Phase segregation of mixed-halide perovskites involves the migration of halide ions. In fact, even single-halide perovskite systems (e.g., MAPbI3) suffer from ion migration,9,10 and this process has been identified as one of the main drivers for degradation.11 The activation energies reported for halide migration in single-halide systems10,12 and in mixed-halide systems6,12 are comparable, suggesting a similar transport mechanism in both cases. Therefore, both single- and mixed-halide perovskites would benefit from increasing the activation energies for ion migration, as this would slow down the degradation rate and hence increase the lifetime of the corresponding device. Phase segregation has been shown to depend on various factors such as light intensity,12−14 duty cycle,15 and film quality and thickness.14,16 Reducing the halide vacancy concentrations17 and passivating electron traps,18 whose electric field has been proposed to initiate halide migration by accumulating holes, have been suggested as ways to reduce the rate of phase segregation. The same result has also been achieved by partial replacement of the organic cation with the smaller Cs+ in the mixed perovskite.19−22
Here, we investigate the dependence of the kinetics of phase segregation on structural parameters in mixed-halide perovskite MAPb(BrxI1–x)3 by using pressure-dependent transient absorption spectroscopy. The measurements are performed at hydrostatic pressures ranging from 0 (ambient pressure) to 0.3 GPa using an additional light beam to induce phase segregation. Previously, we established that pressure changes the thermodynamic landscape for phase segregation by finding the final mixing ratio of the segregated phases to be closer to the one of the mixed phase upon increasing pressure.23 Here, we find that phase segregation is also substantially slower at high pressure for all MAPb(BrxI1–x)3 mixing ratios (x = 0.25, 0.5, and 0.7). We explain this slowing down from an increase of the activation energy (Ea, in light) for halide migration upon compression of the unit cell volume. Theoretical calculations corroborate this interpretation, revealing an increase in the activation energy (Ea) required for a halide species to diffuse into a vacancy under pressure. In addition, we find that the reduction of the unit cell volume at ambient pressure by partial replacement of the MA+ cation with the smaller Cs+, e.g., MA0.7Cs0.3Pb(Br0.5I0.5)3 and CsPb(Br0.5I0.5)3, also leads to slower segregation, in a similar manner to the reduced segregation rate of MAPb(Br0.5I0.5)3 under high-pressure conditions. Altogether, these findings suggest that the reduction of the unit cell volume achieved through compositional engineering or physical pressure can be effectively used to delay halide migration by increasing the activation barrier of the migration process.

DATASET -
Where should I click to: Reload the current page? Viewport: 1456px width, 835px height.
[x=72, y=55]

--

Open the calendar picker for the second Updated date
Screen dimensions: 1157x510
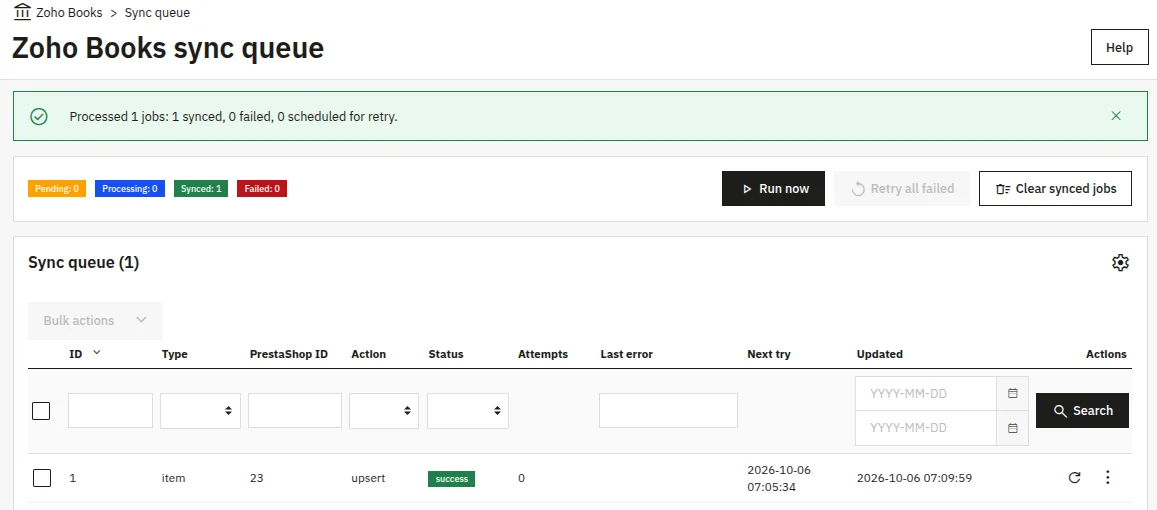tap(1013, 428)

PROBLEM DETAILS -
Extract the complete perovskite phase-segregation text above and reproduce it word for word.

EXERCISE ANSWER -
Phase segregation of mixed-halide perovskites involves the migration of halide ions. In fact, even single-halide perovskite systems (e.g., MAPbI3) suffer from ion migration,9,10 and this process has been identified as one of the main drivers for degradation.11 The activation energies reported for halide migration in single-halide systems10,12 and in mixed-halide systems6,12 are comparable, suggesting a similar transport mechanism in both cases. Therefore, both single- and mixed-halide perovskites would benefit from increasing the activation energies for ion migration, as this would slow down the degradation rate and hence increase the lifetime of the corresponding device. Phase segregation has been shown to depend on various factors such as light intensity,12−14 duty cycle,15 and film quality and thickness.14,16 Reducing the halide vacancy concentrations17 and passivating electron traps,18 whose electric field has been proposed to initiate halide migration by accumulating holes, have been suggested as ways to reduce the rate of phase segregation. The same result has also been achieved by partial replacement of the organic cation with the smaller Cs+ in the mixed perovskite.19−22
Here, we investigate the dependence of the kinetics of phase segregation on structural parameters in mixed-halide perovskite MAPb(BrxI1–x)3 by using pressure-dependent transient absorption spectroscopy. The measurements are performed at hydrostatic pressures ranging from 0 (ambient pressure) to 0.3 GPa using an additional light beam to induce phase segregation. Previously, we established that pressure changes the thermodynamic landscape for phase segregation by finding the final mixing ratio of the segregated phases to be closer to the one of the mixed phase upon increasing pressure.23 Here, we find that phase segregation is also substantially slower at high pressure for all MAPb(BrxI1–x)3 mixing ratios (x = 0.25, 0.5, and 0.7). We explain this slowing down from an increase of the activation energy (Ea, in light) for halide migration upon compression of the unit cell volume. Theoretical calculations corroborate this interpretation, revealing an increase in the activation energy (Ea) required for a halide species to diffuse into a vacancy under pressure. In addition, we find that the reduction of the unit cell volume at ambient pressure by partial replacement of the MA+ cation with the smaller Cs+, e.g., MA0.7Cs0.3Pb(Br0.5I0.5)3 and CsPb(Br0.5I0.5)3, also leads to slower segregation, in a similar manner to the reduced segregation rate of MAPb(Br0.5I0.5)3 under high-pressure conditions. Altogether, these findings suggest that the reduction of the unit cell volume achieved through compositional engineering or physical pressure can be effectively used to delay halide migration by increasing the activation barrier of the migration process.